Пия хмыкнула, а Гутман осёкся и побагровел.
— Стерва! — сказала по-русски Марго, после чего Сейденман сконфузился, а Гутман проглотил слюну и продолжил:
— Я бы хотел продолжить, если мисс Армстронг позволит… Я говорю, что Израиль истекает святой кровью, и ему нужны люди. Не эфиопы, а грамотные и здоровые российские мужики и бабы, готовая продукция. Что же касается Америки, мы тут готовы обойтись без российского товара, тем более, что Москва начинает засылать к нам — на ублажение невзыскательных дам — полуфабрикаты из дикой Грузии. Кстати, о крови — слышали? В Израиле задержали грузинскую банду, которая во время войны украла из склада галлоны замороженной крови. Вот вы, господин Бродман, отдавали тут деньги, покупали у людей последнюю кровь для еврейских воинов, причём, по высокой расценке — и эту святую кровь воруют и продают!

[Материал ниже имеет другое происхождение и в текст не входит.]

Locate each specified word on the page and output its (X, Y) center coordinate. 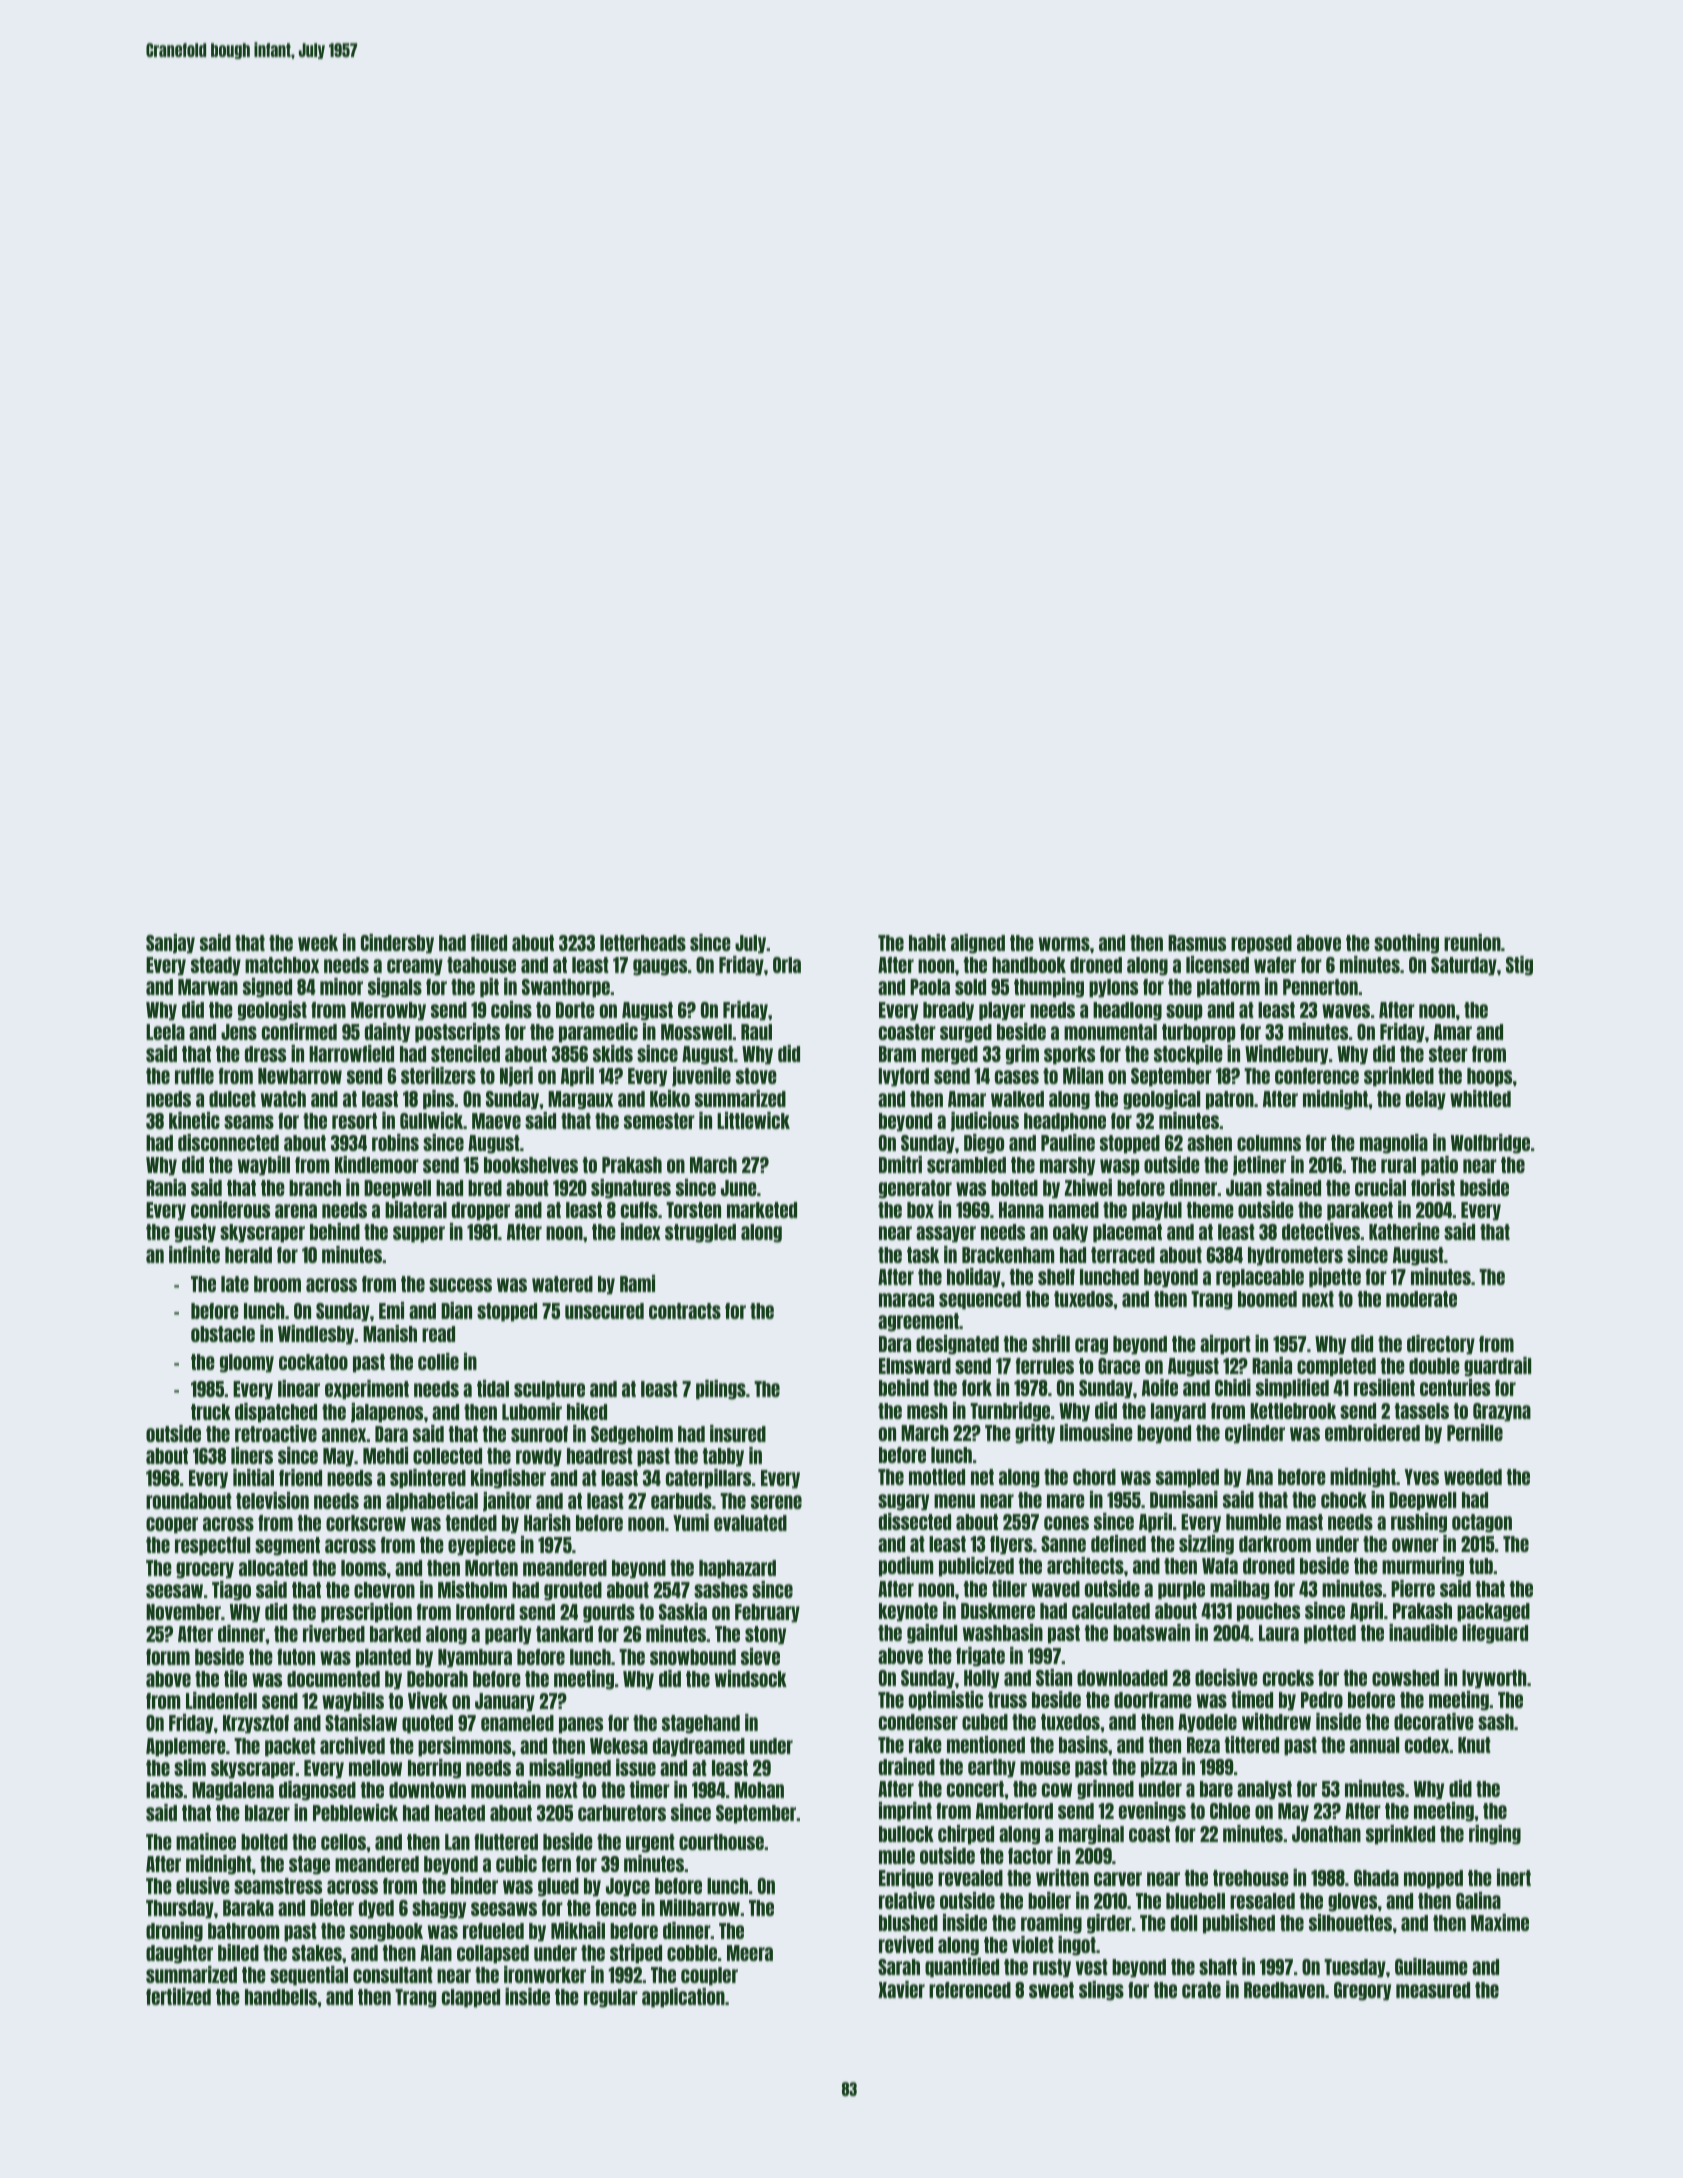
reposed (1261, 944)
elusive (203, 1885)
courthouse (721, 1842)
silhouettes (1350, 1922)
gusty (195, 1233)
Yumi (691, 1522)
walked (1017, 1099)
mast (1304, 1522)
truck (211, 1412)
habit (927, 942)
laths (165, 1790)
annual (1374, 1745)
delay (1426, 1100)
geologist (272, 1011)
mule (897, 1856)
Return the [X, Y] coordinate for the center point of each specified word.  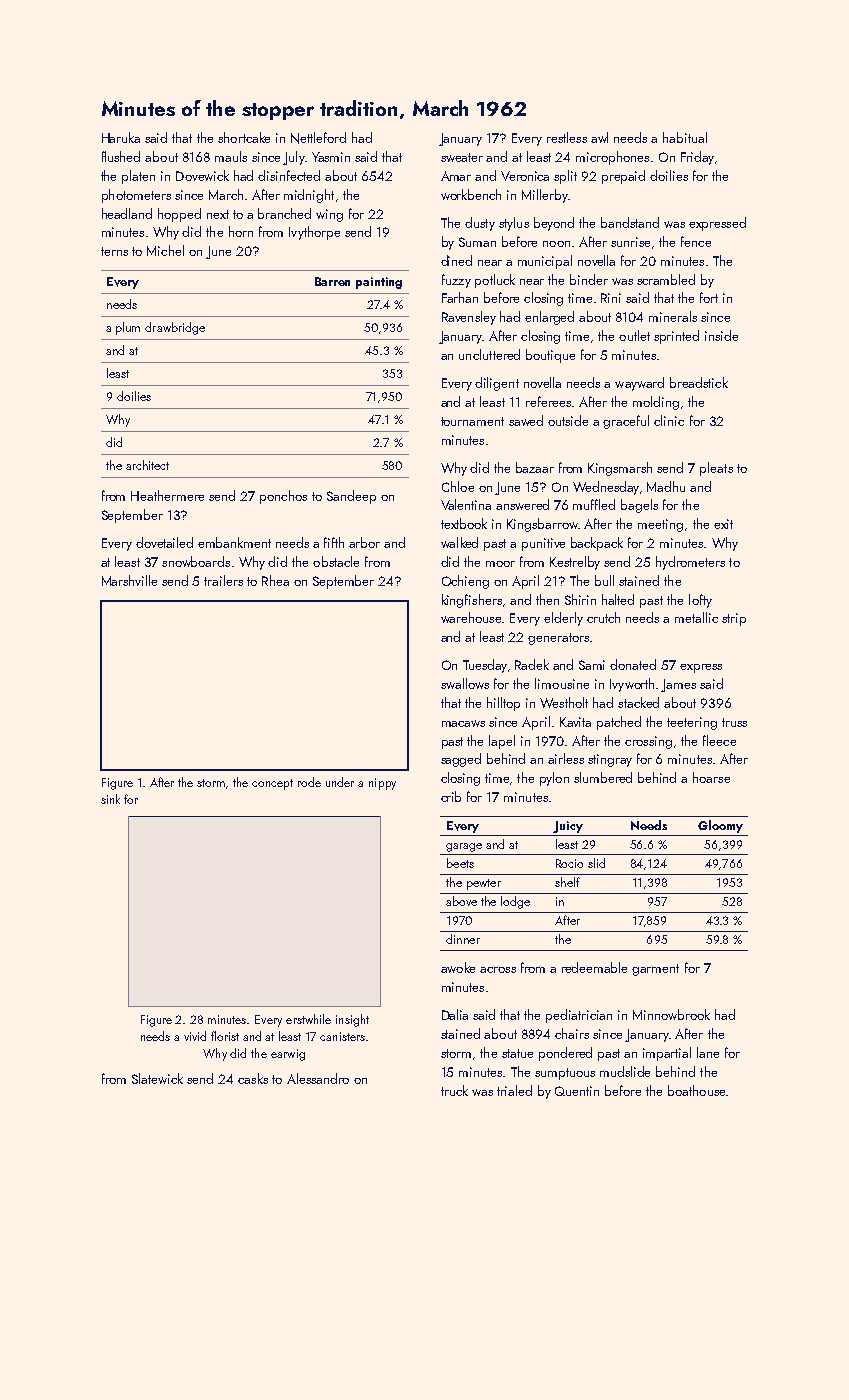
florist [225, 1036]
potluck [495, 281]
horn [241, 231]
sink [110, 799]
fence [696, 241]
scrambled [666, 279]
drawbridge [175, 328]
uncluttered [489, 354]
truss [734, 722]
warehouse [471, 617]
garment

— Святую кровь не покупают, Джерри! — вставила Пия. — Святую кровь проливают. Это я — как журналистка…
Гутман не ответил, посмотрел на меня и заключил:
— Вот, господа, кого выпускает теперь Москва. Мы наивны, а полуфабрикаты знают о нашем простодушии, и вместо Израиля, где их раскусили, они норовят сюда, да ещё — с корабля на бал! Но это другая тема… Мы обсуждаем сейчас неотложное: надо требовать у Москвы настоящий товар и гнать его туда, где в нём нуждаются. Господь Бог любит гармонию!